We, however, disagree.
That is because, by the very nature of the secrecy law that took effect on Dec. 10, 2014, it remains impossible to find out from the outside if any information that is inconvenient for the government has not been withheld or if the law has not been applied in an arbitrary manner.
“I think I should have taken more time to provide more detailed explanations,” Prime Minister Shinzo Abe said at a news conference two years ago when he had the state secrets protection law enacted. “From now on, I will explain carefully to erase people’s concerns.”
It remains to be seen if careful explanations have actually been provided or if people’s concerns have really been erased.
It has been disclosed recently that in 2013, prior to the Cabinet approval of the state secrets protection bill, the Board of Audit of Japan pointed out to the Cabinet Secretariat that government ministries and agencies could refuse to submit documents that contain designated state secrets, a situation that was “constitutionally problematic.”
In response, the Cabinet Secretariat said it would issue a notice to instruct government ministries and agencies to comply with auditing as before, but it has yet to make good on that word. Board of Audit officials said no ministry or agency has so far cited the secrecy law to withhold documents, but said the notice should be issued at any rate, because there is the undeniable possibility that auditing could be obstructed in the future.
Article 90 of the Constitution says that “final accounts of the expenditures and revenues of the state shall be audited annually by a board of audit.”
That provision was included to reflect that, under the prewar Constitution of the Empire of Japan, the government’s secret funds and military expenses were excluded from auditing, which resulted in a lack of auditing control over the ballooning expenses related to the armed forces.
The Cabinet Secretariat may be taking that historical context and the weight of the Constitution too lightly. It should promptly issue the notice as it said it would.
It has also been learned that a survey trip to Japan by a U.N. special rapporteur on freedom of expression, which had initially been scheduled for early December, was delayed at the last minute at the request of the Japanese government, which asked the rapporteur to postpone his visit to autumn 2016 at the earliest.
The rapporteur had planned to gather information on the state secrets protection law and other matters.
A Foreign Ministry official said the delay was not requested because Tokyo found anything inconvenient in the issues to be surveyed, but simply because it was difficult to schedule the availability of officials in charge of the matter. But suspicion against administrative organs will linger as long as the essential nature of the state secrets protection law, which allows them to conceal whatever they wish, remains the same.
Now is the time for Abe to “explain carefully to erase people’s concerns.” Doing so amounts to a minimal duty for the person responsible for brushing aside deep-rooted criticism and concerns to have the secrecy law enacted.
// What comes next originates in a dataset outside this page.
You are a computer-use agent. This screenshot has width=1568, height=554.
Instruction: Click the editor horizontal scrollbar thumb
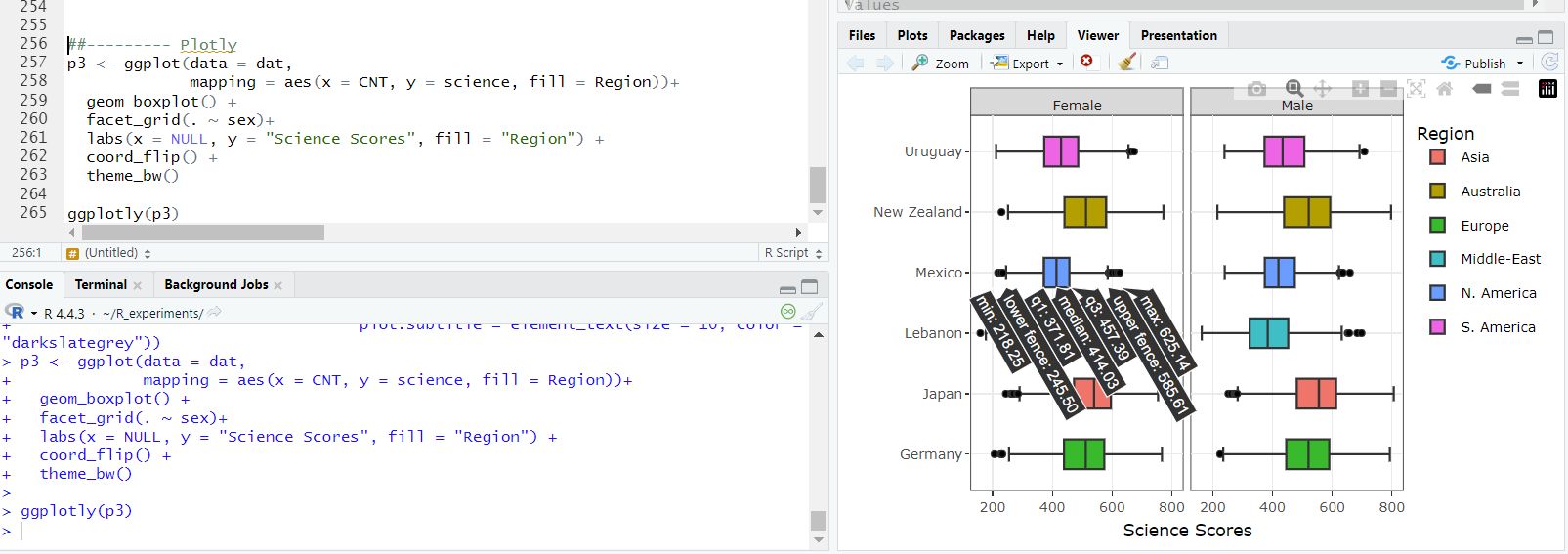point(202,233)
--The Asahi Shimbun, Dec. 12
December 8, 2015
Under the Constitution of the Empire of Japan, which remained in force from 1890 until 1947, the Board of Audit of Japan faced limitations on checking military-related budgets. Since secret funds of the government and military were exempt from auditing in those days, the bulk of military-related budgets remained in a "black box."
The book "Kaikei Kensain Hyakunenshi" (100-year history of the Board of Audit), published in 1980 by the Board of Audit of Japan, states that there were considerable constraints on auditing under the Military Secrets Protection Law (revised in 1937). The law was designed to punish those who leaked military secrets.
Based on lessons learned from this past, Article 90 of the current Constitution stipulates that "Final accounts of the expenditures and revenues of the State shall be audited annually by a Board of Audit ..." This means that the Board of Audit is independent of the Cabinet. There have been no provisions so far even in the Self-Defense Forces Act that limit the provision of defense secrets to the Board of Audit.
Specially designated state secrets include documents on budgetary measures for defense and foreign policies.
Regarding Section 1 of Article 10 of the Act on Protection of Specially Designated Secrets, Hiroshi Arikawa, former commissioner of the Board of Audit and professor of public policy at Nihon University, said, "If those who are subject to auditing can select which documents to submit, I would have to say it infringes on Article 90 of the Constitution."
The special secrets act, which imposes heavy penalties on those who leak important state secrets and those who obtain such information through unauthorized means, carries the potential for serious cover-ups of information. The government should make efforts to allay such doubts.